Goal: Copy out, word for word, the part of the material that begins with the line containing "You are a computer-use agent. The image size is (1568, 784)." and runs through the end of the material.

Dataset material:

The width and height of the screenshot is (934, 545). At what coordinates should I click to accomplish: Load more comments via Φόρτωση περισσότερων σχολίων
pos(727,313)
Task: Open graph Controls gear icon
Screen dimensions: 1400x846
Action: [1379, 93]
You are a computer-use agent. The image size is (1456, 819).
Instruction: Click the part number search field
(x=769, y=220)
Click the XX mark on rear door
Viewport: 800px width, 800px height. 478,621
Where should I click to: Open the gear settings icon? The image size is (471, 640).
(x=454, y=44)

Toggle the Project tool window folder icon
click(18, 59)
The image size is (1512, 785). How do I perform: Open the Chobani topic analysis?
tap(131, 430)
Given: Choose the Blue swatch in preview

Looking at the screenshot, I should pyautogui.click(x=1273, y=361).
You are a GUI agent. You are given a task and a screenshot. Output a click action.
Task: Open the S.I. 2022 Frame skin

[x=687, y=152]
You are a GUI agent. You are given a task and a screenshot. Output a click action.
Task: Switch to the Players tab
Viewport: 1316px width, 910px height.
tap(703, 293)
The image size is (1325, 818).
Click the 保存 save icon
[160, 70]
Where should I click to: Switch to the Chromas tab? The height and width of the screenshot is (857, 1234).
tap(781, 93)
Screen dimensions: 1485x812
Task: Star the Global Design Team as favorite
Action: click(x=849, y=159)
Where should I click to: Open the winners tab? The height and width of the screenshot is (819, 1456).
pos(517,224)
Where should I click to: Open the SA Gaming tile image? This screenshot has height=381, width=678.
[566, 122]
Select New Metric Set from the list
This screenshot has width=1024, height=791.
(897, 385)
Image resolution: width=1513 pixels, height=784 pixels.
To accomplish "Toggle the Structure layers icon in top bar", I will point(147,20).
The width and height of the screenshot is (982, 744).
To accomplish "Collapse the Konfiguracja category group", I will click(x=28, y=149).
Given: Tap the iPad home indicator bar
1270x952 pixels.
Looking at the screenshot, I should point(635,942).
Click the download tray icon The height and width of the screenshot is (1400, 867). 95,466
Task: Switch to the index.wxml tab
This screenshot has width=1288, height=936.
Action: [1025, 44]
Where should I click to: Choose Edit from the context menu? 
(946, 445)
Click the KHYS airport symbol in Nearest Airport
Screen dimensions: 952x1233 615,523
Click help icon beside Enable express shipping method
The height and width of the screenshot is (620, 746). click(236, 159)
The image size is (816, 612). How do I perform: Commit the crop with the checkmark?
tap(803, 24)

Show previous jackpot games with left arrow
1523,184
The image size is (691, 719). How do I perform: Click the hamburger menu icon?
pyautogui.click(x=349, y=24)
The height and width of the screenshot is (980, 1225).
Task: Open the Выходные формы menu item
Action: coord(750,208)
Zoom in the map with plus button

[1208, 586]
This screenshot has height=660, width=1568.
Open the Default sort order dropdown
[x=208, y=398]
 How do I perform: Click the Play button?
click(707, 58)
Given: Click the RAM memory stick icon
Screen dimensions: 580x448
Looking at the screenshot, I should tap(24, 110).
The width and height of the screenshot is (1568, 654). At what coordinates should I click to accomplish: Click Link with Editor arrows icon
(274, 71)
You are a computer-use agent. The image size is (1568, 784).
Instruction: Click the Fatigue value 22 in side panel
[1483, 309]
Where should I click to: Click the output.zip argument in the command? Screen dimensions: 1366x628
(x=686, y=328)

Written reply:
You are a computer-use agent. The image size is (1568, 784).
Instruction: Click the Fatigue value 22 in side panel
[1483, 309]
Where should I click to: Click the output.zip argument in the command? Screen dimensions: 1366x628
(x=686, y=328)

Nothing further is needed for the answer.